Deferring to Gregg Renfrew of skincare and cosmetics company Beautycounter as well as the Environmental Working Group (EWG) for expert advice on which products are truly safe and which ones aren't, Paltrow, 41, writes: "I will never give up my perfume, but maybe I can switch to greener and unscented laundry detergent, and remove some of the hand soaps I thought were great until I checked them on EWG.org . . . Food for thought."
The lengthy post then goes on to explain the hidden hazard ("80% of the chemicals in personal care products have never been tested for safety," Renfrew says), all of the health risks involved, and then lists dozens of products and their "grades" as provided by EWG.
In the "What We Were Using" list is The Honest Company's All-Purpose Cleaner, which was given a "C" by the EWG. EWG.org notes that Alba's product "May contain ingredients with potential for acute aquatic toxicity; respiratory effects; nervous system effects," and similar products from the Method and Green Works brands get a "C" and "F," respectively.

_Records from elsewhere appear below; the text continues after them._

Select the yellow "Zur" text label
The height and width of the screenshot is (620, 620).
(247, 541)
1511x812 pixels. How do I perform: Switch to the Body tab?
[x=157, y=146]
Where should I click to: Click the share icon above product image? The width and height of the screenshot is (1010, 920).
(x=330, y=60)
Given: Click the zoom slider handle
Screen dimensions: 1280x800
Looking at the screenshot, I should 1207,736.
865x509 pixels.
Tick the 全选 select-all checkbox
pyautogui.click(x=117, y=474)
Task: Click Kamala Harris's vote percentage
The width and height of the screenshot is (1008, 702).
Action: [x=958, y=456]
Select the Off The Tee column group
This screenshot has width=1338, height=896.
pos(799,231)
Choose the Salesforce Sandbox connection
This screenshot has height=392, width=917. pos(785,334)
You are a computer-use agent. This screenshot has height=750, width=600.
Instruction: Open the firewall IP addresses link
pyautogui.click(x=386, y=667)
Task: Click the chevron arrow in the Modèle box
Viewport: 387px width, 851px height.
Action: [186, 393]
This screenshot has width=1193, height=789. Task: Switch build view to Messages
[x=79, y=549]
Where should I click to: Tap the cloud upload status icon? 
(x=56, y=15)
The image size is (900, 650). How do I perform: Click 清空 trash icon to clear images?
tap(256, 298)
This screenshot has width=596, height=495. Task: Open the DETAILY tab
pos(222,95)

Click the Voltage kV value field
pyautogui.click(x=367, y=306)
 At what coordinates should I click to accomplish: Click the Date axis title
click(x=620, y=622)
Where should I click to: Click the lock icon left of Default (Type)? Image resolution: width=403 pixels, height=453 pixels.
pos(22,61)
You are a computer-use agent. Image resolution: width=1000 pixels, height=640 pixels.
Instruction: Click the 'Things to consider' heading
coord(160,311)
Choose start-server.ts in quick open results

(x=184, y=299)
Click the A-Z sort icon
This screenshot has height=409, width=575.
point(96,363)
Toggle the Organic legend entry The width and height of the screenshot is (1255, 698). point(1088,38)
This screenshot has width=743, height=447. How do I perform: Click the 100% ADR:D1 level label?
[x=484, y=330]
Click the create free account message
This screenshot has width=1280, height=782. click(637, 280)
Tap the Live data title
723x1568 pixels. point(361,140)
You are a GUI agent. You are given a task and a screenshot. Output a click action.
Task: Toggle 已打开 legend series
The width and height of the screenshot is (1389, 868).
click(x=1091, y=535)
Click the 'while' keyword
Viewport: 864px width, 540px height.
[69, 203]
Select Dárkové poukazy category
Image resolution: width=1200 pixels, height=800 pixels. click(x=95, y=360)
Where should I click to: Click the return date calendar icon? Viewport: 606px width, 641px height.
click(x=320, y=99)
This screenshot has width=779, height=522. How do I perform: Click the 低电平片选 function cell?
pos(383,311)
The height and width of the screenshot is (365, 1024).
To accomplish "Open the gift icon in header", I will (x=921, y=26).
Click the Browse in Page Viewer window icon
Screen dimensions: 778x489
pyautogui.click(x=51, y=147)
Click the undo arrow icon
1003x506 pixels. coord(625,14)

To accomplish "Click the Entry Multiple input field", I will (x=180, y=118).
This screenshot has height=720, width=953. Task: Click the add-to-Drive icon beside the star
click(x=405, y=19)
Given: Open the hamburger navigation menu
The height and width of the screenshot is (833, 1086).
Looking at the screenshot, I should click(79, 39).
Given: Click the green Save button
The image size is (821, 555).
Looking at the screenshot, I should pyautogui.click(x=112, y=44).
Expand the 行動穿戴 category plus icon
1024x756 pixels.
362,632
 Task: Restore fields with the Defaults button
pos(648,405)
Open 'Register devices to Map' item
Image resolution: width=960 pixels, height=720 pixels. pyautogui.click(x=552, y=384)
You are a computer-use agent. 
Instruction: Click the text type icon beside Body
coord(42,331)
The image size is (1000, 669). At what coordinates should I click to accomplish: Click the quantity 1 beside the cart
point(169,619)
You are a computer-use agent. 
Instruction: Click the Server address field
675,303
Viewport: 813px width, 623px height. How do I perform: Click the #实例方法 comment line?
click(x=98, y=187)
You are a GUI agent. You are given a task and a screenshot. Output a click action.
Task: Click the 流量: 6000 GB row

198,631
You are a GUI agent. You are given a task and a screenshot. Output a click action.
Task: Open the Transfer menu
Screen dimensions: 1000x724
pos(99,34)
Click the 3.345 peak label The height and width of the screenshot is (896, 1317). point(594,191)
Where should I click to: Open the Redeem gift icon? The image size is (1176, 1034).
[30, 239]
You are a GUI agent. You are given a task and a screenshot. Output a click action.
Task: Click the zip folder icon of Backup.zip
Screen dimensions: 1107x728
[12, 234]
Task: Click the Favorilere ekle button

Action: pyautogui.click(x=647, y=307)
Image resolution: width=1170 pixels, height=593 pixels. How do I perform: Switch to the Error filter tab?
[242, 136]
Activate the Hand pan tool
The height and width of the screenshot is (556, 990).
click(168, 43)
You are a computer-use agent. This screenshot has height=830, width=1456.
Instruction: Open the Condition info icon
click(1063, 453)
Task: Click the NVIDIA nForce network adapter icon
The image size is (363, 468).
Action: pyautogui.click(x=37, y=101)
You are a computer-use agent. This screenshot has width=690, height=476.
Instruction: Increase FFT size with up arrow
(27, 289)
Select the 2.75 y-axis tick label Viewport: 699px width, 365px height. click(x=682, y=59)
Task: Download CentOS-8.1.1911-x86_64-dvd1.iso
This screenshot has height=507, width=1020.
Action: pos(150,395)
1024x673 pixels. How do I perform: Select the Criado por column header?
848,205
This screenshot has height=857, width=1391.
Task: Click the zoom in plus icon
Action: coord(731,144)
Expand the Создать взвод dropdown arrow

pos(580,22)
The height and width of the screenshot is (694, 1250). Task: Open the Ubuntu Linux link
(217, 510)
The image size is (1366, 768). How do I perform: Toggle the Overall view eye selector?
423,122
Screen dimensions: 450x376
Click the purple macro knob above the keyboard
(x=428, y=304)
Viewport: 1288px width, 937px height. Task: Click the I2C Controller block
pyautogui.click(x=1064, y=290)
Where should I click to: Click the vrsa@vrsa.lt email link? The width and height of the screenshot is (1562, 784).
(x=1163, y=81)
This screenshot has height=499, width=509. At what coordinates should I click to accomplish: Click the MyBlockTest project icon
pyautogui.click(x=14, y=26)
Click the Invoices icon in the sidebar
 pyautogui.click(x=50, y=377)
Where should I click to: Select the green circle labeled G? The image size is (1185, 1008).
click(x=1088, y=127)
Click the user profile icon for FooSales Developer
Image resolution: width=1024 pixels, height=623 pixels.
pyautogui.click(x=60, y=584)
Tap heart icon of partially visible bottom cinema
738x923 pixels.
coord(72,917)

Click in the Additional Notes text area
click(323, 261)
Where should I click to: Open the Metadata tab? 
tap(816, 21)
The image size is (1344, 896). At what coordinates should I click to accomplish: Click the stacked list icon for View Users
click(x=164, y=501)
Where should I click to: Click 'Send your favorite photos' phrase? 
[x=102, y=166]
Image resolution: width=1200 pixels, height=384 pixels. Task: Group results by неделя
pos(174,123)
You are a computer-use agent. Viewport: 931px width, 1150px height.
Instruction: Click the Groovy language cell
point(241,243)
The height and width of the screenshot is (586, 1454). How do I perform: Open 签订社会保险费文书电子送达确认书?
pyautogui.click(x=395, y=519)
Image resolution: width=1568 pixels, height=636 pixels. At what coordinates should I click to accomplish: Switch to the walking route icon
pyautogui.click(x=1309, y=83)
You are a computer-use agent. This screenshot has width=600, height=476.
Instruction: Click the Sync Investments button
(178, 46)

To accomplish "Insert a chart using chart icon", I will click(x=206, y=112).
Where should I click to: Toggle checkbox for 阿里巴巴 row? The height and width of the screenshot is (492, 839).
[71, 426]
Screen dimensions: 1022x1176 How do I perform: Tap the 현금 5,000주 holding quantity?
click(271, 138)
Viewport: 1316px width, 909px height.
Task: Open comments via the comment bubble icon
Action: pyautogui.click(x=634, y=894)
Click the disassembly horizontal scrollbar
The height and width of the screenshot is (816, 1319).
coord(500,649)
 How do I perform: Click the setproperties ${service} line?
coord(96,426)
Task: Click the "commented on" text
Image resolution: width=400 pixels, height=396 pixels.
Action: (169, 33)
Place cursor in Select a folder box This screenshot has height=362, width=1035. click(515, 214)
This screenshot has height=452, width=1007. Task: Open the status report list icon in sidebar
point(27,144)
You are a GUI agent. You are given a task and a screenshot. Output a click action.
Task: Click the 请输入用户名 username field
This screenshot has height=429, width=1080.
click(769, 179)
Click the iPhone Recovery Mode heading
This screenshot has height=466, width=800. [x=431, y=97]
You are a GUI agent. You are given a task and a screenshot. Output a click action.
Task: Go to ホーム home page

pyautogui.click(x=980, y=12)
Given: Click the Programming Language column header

Fellow actress/aspiring lifestyle guru Alba seemingly threw more direct shade at Paltrow last March while promoting her book "The Honest Life: Living Naturally and True to You," she sniffed of Paltrow's advice to moms and other women: "Gwyneth Paltrow probably lives a very similar lifestyle, but I didn't grow up with a bunch of money, so my tips are much more grounded: repurposing things and making things at home," she told the New York Daily News.